*Data for processing*
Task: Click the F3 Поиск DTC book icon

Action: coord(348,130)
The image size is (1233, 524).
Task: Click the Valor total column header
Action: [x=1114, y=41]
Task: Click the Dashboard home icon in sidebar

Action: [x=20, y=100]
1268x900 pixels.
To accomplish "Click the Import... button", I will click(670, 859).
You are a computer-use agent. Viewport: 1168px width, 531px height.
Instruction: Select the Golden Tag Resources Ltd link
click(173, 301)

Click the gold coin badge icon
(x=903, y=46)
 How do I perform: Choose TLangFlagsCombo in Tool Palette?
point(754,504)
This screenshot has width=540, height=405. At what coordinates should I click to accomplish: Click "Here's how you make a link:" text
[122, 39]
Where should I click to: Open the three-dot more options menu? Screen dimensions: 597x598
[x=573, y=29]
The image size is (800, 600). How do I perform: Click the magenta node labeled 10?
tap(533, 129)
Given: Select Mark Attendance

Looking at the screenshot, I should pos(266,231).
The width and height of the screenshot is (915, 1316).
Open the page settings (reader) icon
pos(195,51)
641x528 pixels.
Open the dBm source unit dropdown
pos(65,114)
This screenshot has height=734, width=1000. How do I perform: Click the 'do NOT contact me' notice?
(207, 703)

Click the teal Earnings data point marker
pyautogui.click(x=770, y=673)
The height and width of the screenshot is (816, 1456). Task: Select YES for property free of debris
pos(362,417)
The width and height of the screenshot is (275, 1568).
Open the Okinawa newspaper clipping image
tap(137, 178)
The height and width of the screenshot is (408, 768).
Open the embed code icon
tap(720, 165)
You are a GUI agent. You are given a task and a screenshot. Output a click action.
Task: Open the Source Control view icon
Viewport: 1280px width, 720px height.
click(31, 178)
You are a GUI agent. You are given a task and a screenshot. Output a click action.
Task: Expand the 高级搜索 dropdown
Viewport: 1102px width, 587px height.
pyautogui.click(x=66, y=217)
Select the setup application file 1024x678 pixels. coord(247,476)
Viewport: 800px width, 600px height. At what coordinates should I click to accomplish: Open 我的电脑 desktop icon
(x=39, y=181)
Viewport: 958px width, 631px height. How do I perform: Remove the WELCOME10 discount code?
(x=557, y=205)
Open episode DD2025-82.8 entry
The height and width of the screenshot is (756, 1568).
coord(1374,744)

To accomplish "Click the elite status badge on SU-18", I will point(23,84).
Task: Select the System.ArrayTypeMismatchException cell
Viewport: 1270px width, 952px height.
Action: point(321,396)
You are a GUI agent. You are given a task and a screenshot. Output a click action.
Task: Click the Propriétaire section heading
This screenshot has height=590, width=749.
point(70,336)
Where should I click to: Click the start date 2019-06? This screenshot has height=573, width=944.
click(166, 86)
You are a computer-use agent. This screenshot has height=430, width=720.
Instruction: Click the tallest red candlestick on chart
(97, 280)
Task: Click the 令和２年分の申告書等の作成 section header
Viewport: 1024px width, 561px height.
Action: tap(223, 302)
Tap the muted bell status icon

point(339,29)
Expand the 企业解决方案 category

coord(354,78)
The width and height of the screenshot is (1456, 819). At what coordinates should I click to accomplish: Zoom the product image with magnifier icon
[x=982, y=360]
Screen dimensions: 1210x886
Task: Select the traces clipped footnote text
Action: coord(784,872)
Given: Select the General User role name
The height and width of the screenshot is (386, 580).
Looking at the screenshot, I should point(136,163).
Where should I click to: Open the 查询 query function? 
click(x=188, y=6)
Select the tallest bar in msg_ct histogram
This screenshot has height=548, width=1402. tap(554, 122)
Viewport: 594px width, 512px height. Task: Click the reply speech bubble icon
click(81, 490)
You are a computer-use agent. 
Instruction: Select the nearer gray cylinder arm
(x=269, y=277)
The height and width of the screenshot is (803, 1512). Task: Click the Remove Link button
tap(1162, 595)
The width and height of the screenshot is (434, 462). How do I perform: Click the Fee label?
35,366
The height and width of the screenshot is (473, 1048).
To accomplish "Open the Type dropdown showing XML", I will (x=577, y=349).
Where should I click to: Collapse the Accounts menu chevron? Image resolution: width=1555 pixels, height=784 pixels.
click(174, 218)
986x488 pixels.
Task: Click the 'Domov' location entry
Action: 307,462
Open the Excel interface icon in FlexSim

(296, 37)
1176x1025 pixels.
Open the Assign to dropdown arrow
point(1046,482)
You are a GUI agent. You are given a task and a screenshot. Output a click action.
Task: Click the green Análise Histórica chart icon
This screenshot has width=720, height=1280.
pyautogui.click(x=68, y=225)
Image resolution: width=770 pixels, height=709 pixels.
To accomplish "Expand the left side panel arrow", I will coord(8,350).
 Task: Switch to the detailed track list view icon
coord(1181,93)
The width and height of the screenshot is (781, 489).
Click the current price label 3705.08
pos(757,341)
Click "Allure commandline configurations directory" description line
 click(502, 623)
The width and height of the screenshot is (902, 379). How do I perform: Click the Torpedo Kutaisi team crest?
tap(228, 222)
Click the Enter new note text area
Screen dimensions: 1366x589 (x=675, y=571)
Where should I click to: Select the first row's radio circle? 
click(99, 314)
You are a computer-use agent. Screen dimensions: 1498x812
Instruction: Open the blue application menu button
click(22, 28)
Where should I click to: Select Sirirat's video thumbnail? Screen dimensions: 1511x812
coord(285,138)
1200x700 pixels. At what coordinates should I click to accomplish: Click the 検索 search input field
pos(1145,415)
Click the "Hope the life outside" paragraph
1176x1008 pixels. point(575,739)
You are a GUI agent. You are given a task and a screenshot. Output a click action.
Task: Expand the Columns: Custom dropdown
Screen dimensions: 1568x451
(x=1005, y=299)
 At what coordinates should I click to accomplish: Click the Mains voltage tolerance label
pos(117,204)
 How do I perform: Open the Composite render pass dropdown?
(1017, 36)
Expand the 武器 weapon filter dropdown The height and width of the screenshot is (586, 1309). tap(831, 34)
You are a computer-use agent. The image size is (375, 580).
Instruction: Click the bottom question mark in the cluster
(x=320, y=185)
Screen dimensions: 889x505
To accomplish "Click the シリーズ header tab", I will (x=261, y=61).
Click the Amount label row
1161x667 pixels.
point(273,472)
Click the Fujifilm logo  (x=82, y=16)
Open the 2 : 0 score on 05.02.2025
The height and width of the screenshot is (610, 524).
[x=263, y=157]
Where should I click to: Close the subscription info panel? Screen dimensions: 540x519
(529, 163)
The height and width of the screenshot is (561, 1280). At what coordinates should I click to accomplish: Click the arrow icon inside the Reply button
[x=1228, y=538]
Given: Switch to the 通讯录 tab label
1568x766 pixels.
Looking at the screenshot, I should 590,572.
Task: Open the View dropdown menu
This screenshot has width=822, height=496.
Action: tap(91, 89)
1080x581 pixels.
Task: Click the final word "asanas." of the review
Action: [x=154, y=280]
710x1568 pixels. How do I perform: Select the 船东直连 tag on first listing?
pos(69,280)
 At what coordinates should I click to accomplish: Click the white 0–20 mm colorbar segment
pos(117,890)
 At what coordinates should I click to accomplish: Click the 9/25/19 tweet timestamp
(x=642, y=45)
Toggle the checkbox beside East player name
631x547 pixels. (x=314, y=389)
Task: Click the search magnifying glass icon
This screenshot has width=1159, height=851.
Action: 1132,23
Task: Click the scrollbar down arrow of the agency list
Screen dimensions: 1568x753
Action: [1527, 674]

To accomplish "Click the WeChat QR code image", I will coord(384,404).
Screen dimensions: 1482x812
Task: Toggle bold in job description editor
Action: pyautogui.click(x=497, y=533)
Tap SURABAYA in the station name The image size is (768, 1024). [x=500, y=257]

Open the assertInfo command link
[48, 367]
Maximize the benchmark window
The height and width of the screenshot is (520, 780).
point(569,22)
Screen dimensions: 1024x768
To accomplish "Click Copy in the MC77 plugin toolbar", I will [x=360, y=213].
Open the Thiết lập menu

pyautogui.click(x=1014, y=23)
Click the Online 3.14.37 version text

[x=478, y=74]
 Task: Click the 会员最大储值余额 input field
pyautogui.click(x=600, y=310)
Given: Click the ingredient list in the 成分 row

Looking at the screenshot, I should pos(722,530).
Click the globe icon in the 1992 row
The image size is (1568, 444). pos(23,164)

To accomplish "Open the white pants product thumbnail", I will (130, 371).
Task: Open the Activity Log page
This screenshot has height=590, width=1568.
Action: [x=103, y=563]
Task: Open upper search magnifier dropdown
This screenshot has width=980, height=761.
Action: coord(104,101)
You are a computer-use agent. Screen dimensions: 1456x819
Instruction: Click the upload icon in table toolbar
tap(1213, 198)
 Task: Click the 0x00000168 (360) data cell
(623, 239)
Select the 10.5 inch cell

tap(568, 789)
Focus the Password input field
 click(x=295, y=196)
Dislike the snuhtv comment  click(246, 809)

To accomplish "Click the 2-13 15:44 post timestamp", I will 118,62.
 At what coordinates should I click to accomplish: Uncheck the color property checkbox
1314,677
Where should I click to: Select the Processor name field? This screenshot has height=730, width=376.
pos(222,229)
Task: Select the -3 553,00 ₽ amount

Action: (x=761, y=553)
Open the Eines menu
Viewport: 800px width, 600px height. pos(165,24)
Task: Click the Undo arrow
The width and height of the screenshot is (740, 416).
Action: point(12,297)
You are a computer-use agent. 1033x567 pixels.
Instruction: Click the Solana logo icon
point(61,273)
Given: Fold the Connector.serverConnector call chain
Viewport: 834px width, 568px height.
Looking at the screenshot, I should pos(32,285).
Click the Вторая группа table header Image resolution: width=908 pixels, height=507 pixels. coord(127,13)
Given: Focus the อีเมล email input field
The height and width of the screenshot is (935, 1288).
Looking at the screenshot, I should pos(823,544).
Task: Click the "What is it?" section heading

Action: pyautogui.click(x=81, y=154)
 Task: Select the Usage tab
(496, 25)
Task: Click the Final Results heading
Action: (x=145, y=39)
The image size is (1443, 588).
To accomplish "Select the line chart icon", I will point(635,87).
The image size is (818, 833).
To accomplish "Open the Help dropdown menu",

*Aim of the exercise*
Look through the entries above; copy every line holding the string "computer".

*Task result*
You are a computer-use agent. Viewport: 1168px width, 531px height.
You are a computer-use agent. This screenshot has height=430, width=720.
You are a computer-use agent. 
You are a computer-use agent. Screen dimensions: 1498x812
You are a computer-use agent. The image size is (375, 580).
You are a computer-use agent. Screen dimensions: 1456x819
You are a computer-use agent. 1033x567 pixels.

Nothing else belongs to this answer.